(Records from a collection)
━━━━━━
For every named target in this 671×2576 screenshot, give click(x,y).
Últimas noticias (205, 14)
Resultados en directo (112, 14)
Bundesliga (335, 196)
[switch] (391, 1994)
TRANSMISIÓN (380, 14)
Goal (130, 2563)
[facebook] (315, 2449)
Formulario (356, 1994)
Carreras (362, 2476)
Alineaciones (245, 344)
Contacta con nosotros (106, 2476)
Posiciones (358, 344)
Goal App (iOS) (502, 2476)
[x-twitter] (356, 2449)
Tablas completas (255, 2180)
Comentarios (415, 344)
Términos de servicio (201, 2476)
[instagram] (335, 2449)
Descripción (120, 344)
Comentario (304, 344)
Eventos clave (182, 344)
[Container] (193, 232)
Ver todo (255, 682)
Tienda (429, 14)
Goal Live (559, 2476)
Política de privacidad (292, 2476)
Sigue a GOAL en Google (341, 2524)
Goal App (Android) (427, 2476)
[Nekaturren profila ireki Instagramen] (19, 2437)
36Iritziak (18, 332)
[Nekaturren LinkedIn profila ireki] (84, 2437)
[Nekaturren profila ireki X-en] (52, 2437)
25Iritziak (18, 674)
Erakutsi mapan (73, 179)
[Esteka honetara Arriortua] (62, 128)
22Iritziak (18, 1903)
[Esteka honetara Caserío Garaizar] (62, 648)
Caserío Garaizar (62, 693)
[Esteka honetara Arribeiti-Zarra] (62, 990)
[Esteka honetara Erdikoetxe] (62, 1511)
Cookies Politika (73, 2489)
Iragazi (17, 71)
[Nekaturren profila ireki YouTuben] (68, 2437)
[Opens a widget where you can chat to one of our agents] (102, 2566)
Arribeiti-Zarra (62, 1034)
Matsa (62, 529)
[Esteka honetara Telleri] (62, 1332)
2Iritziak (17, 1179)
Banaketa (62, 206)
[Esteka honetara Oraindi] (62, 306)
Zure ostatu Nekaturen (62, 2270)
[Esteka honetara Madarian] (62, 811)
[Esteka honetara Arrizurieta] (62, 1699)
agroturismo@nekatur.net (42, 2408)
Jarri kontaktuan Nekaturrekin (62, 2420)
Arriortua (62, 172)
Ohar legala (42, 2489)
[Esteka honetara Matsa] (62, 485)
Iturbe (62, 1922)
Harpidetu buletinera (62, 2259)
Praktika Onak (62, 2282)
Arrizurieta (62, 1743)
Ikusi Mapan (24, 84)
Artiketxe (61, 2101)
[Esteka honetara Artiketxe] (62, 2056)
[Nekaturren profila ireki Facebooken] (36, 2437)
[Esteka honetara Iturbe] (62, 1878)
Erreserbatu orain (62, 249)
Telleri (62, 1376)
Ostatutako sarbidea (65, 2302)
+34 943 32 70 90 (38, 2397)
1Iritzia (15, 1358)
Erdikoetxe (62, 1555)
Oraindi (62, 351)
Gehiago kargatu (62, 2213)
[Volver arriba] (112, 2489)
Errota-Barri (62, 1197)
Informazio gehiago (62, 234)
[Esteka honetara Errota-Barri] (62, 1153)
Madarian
━━━━━━
▶ EXERCISE: Once you find the line containing "Sigue a GOAL en Google (341, 2524)", copy it and every line after it through the end of the records, exactly as they stand.

▶ EXERCISE RESPONSE:
Sigue a GOAL en Google (341, 2524)
Goal App (Android) (427, 2476)
[Nekaturren profila ireki Instagramen] (19, 2437)
36Iritziak (18, 332)
[Nekaturren LinkedIn profila ireki] (84, 2437)
[Nekaturren profila ireki X-en] (52, 2437)
25Iritziak (18, 674)
Erakutsi mapan (73, 179)
[Esteka honetara Arriortua] (62, 128)
22Iritziak (18, 1903)
[Esteka honetara Caserío Garaizar] (62, 648)
Caserío Garaizar (62, 693)
[Esteka honetara Arribeiti-Zarra] (62, 990)
[Esteka honetara Erdikoetxe] (62, 1511)
Cookies Politika (73, 2489)
Iragazi (17, 71)
[Nekaturren profila ireki YouTuben] (68, 2437)
[Opens a widget where you can chat to one of our agents] (102, 2566)
Arribeiti-Zarra (62, 1034)
Matsa (62, 529)
[Esteka honetara Telleri] (62, 1332)
2Iritziak (17, 1179)
Banaketa (62, 206)
[Esteka honetara Oraindi] (62, 306)
Zure ostatu Nekaturen (62, 2270)
[Esteka honetara Madarian] (62, 811)
[Esteka honetara Arrizurieta] (62, 1699)
agroturismo@nekatur.net (42, 2408)
Jarri kontaktuan Nekaturrekin (62, 2420)
Arriortua (62, 172)
Ohar legala (42, 2489)
[Esteka honetara Matsa] (62, 485)
Iturbe (62, 1922)
Harpidetu buletinera (62, 2259)
Praktika Onak (62, 2282)
Arrizurieta (62, 1743)
Ikusi Mapan (24, 84)
Artiketxe (61, 2101)
[Esteka honetara Artiketxe] (62, 2056)
[Nekaturren profila ireki Facebooken] (36, 2437)
[Esteka honetara Iturbe] (62, 1878)
Erreserbatu orain (62, 249)
Telleri (62, 1376)
Ostatutako sarbidea (65, 2302)
+34 943 32 70 90 (38, 2397)
1Iritzia (15, 1358)
Erdikoetxe (62, 1555)
Oraindi (62, 351)
Gehiago kargatu (62, 2213)
[Volver arriba] (112, 2489)
Errota-Barri (62, 1197)
Informazio gehiago (62, 234)
[Esteka honetara Errota-Barri] (62, 1153)
Madarian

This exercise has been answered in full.